- Do this -
Print every line of the material below without any alteration.

-- START Dataset records --

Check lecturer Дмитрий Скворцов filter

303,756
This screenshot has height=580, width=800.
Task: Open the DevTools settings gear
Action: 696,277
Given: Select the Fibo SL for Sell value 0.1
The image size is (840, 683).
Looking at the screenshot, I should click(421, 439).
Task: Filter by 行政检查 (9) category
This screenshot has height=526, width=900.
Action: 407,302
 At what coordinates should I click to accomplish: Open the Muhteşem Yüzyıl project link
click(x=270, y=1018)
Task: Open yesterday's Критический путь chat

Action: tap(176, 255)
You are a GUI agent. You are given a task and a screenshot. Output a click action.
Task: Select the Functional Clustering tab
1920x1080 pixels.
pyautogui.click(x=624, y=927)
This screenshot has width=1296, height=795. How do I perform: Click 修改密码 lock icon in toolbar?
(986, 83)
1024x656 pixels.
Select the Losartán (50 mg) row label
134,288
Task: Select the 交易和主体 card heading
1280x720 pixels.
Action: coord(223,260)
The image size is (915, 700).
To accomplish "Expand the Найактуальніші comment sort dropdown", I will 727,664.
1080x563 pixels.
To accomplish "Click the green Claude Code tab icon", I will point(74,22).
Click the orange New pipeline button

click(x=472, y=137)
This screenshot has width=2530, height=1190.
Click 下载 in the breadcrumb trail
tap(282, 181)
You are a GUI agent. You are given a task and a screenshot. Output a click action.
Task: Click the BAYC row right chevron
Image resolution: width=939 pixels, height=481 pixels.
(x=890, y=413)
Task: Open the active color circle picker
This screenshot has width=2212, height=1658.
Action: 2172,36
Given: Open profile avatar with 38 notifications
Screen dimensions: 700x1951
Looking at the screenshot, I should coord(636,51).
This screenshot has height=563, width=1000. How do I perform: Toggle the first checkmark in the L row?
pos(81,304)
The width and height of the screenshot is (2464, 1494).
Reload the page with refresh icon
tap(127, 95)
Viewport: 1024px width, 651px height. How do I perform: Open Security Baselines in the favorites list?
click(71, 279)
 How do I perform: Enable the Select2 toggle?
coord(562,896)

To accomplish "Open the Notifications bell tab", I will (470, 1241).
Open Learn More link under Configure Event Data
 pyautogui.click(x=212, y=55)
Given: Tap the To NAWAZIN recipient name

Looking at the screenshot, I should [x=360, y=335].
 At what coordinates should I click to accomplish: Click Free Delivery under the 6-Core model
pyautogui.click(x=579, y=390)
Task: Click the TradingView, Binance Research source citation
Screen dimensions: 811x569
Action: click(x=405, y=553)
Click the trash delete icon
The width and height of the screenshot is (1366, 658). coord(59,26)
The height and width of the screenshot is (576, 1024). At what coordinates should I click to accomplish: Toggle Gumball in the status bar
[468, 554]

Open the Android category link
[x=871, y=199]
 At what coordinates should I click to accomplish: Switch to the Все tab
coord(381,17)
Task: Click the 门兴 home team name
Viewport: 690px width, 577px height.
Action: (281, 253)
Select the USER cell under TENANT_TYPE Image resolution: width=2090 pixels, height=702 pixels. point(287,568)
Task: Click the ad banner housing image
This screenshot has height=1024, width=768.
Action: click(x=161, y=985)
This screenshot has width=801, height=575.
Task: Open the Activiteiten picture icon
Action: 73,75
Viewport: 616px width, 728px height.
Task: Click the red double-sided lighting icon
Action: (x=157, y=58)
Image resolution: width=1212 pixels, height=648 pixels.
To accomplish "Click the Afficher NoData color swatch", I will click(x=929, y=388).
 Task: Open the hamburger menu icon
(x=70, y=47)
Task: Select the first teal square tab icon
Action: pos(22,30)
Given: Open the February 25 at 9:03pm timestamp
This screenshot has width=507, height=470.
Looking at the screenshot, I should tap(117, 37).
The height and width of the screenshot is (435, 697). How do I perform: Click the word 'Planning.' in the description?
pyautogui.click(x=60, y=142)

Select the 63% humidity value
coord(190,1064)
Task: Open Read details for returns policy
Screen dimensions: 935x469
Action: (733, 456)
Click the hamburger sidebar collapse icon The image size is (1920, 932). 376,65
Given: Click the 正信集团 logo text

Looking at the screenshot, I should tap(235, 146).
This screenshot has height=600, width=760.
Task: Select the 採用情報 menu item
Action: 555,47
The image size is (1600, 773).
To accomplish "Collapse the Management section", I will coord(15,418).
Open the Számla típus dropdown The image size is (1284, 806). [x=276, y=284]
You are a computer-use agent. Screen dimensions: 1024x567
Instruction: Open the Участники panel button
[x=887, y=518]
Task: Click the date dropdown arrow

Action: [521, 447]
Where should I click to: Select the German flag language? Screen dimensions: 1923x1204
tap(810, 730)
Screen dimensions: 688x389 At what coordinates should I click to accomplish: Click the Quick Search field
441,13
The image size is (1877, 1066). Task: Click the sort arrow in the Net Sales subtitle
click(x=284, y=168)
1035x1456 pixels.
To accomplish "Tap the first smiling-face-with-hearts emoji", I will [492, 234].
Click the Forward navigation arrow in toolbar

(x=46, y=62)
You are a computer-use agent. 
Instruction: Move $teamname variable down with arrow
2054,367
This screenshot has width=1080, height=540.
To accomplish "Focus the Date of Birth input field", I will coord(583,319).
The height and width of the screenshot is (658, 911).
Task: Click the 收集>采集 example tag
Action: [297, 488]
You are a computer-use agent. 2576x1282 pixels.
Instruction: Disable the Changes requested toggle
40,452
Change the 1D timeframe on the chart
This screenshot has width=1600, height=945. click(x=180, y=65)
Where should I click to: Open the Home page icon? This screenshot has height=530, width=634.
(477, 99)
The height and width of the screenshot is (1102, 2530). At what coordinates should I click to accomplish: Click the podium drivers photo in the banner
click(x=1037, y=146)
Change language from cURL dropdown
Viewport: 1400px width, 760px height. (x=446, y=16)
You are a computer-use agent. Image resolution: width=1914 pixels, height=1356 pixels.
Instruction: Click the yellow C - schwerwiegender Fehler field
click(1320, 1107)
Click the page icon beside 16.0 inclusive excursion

-- END Dataset records --

- Result below -
Check lecturer Дмитрий Скворцов filter

303,756
This screenshot has height=580, width=800.
Task: Open the DevTools settings gear
Action: 696,277
Given: Select the Fibo SL for Sell value 0.1
The image size is (840, 683).
Looking at the screenshot, I should click(421, 439).
Task: Filter by 行政检查 (9) category
This screenshot has height=526, width=900.
Action: 407,302
 At what coordinates should I click to accomplish: Open the Muhteşem Yüzyıl project link
click(x=270, y=1018)
Task: Open yesterday's Критический путь chat

Action: tap(176, 255)
You are a GUI agent. You are given a task and a screenshot. Output a click action.
Task: Select the Functional Clustering tab
1920x1080 pixels.
pyautogui.click(x=624, y=927)
This screenshot has width=1296, height=795. How do I perform: Click 修改密码 lock icon in toolbar?
(986, 83)
1024x656 pixels.
Select the Losartán (50 mg) row label
134,288
Task: Select the 交易和主体 card heading
1280x720 pixels.
Action: coord(223,260)
The image size is (915, 700).
To accomplish "Expand the Найактуальніші comment sort dropdown", I will 727,664.
1080x563 pixels.
To accomplish "Click the green Claude Code tab icon", I will point(74,22).
Click the orange New pipeline button

click(x=472, y=137)
This screenshot has width=2530, height=1190.
Click 下载 in the breadcrumb trail
tap(282, 181)
You are a GUI agent. You are given a task and a screenshot. Output a click action.
Task: Click the BAYC row right chevron
Image resolution: width=939 pixels, height=481 pixels.
(x=890, y=413)
Task: Open the active color circle picker
This screenshot has width=2212, height=1658.
Action: 2172,36
Given: Open profile avatar with 38 notifications
Screen dimensions: 700x1951
Looking at the screenshot, I should coord(636,51).
This screenshot has height=563, width=1000. How do I perform: Toggle the first checkmark in the L row?
pos(81,304)
The width and height of the screenshot is (2464, 1494).
Reload the page with refresh icon
tap(127, 95)
Viewport: 1024px width, 651px height. How do I perform: Open Security Baselines in the favorites list?
click(71, 279)
 How do I perform: Enable the Select2 toggle?
coord(562,896)

To accomplish "Open the Notifications bell tab", I will (470, 1241).
Open Learn More link under Configure Event Data
 pyautogui.click(x=212, y=55)
Given: Tap the To NAWAZIN recipient name

Looking at the screenshot, I should [x=360, y=335].
 At what coordinates should I click to accomplish: Click Free Delivery under the 6-Core model
pyautogui.click(x=579, y=390)
Task: Click the TradingView, Binance Research source citation
Screen dimensions: 811x569
Action: click(x=405, y=553)
Click the trash delete icon
The width and height of the screenshot is (1366, 658). coord(59,26)
The height and width of the screenshot is (576, 1024). At what coordinates should I click to accomplish: Toggle Gumball in the status bar
[468, 554]

Open the Android category link
[x=871, y=199]
 At what coordinates should I click to accomplish: Switch to the Все tab
coord(381,17)
Task: Click the 门兴 home team name
Viewport: 690px width, 577px height.
Action: (281, 253)
Select the USER cell under TENANT_TYPE Image resolution: width=2090 pixels, height=702 pixels. point(287,568)
Task: Click the ad banner housing image
This screenshot has height=1024, width=768.
Action: click(x=161, y=985)
This screenshot has width=801, height=575.
Task: Open the Activiteiten picture icon
Action: 73,75
Viewport: 616px width, 728px height.
Task: Click the red double-sided lighting icon
Action: (x=157, y=58)
Image resolution: width=1212 pixels, height=648 pixels.
To accomplish "Click the Afficher NoData color swatch", I will click(x=929, y=388).
 Task: Open the hamburger menu icon
(x=70, y=47)
Task: Select the first teal square tab icon
Action: pos(22,30)
Given: Open the February 25 at 9:03pm timestamp
This screenshot has width=507, height=470.
Looking at the screenshot, I should tap(117, 37).
The height and width of the screenshot is (435, 697). How do I perform: Click the word 'Planning.' in the description?
pyautogui.click(x=60, y=142)

Select the 63% humidity value
coord(190,1064)
Task: Open Read details for returns policy
Screen dimensions: 935x469
Action: (733, 456)
Click the hamburger sidebar collapse icon The image size is (1920, 932). 376,65
Given: Click the 正信集团 logo text

Looking at the screenshot, I should tap(235, 146).
This screenshot has height=600, width=760.
Task: Select the 採用情報 menu item
Action: 555,47
The image size is (1600, 773).
To accomplish "Collapse the Management section", I will coord(15,418).
Open the Számla típus dropdown The image size is (1284, 806). [x=276, y=284]
You are a computer-use agent. Screen dimensions: 1024x567
Instruction: Open the Участники panel button
[x=887, y=518]
Task: Click the date dropdown arrow

Action: [521, 447]
Where should I click to: Select the German flag language? Screen dimensions: 1923x1204
tap(810, 730)
Screen dimensions: 688x389 At what coordinates should I click to accomplish: Click the Quick Search field
441,13
The image size is (1877, 1066). Task: Click the sort arrow in the Net Sales subtitle
click(x=284, y=168)
1035x1456 pixels.
To accomplish "Tap the first smiling-face-with-hearts emoji", I will [492, 234].
Click the Forward navigation arrow in toolbar

(x=46, y=62)
You are a computer-use agent. 
Instruction: Move $teamname variable down with arrow
2054,367
This screenshot has width=1080, height=540.
To accomplish "Focus the Date of Birth input field", I will coord(583,319).
The height and width of the screenshot is (658, 911).
Task: Click the 收集>采集 example tag
Action: [297, 488]
You are a computer-use agent. 2576x1282 pixels.
Instruction: Disable the Changes requested toggle
40,452
Change the 1D timeframe on the chart
This screenshot has width=1600, height=945. click(x=180, y=65)
Where should I click to: Open the Home page icon? This screenshot has height=530, width=634.
(477, 99)
The height and width of the screenshot is (1102, 2530). At what coordinates should I click to accomplish: Click the podium drivers photo in the banner
click(x=1037, y=146)
Change language from cURL dropdown
Viewport: 1400px width, 760px height. (x=446, y=16)
You are a computer-use agent. Image resolution: width=1914 pixels, height=1356 pixels.
Instruction: Click the yellow C - schwerwiegender Fehler field
click(1320, 1107)
Click the page icon beside 16.0 inclusive excursion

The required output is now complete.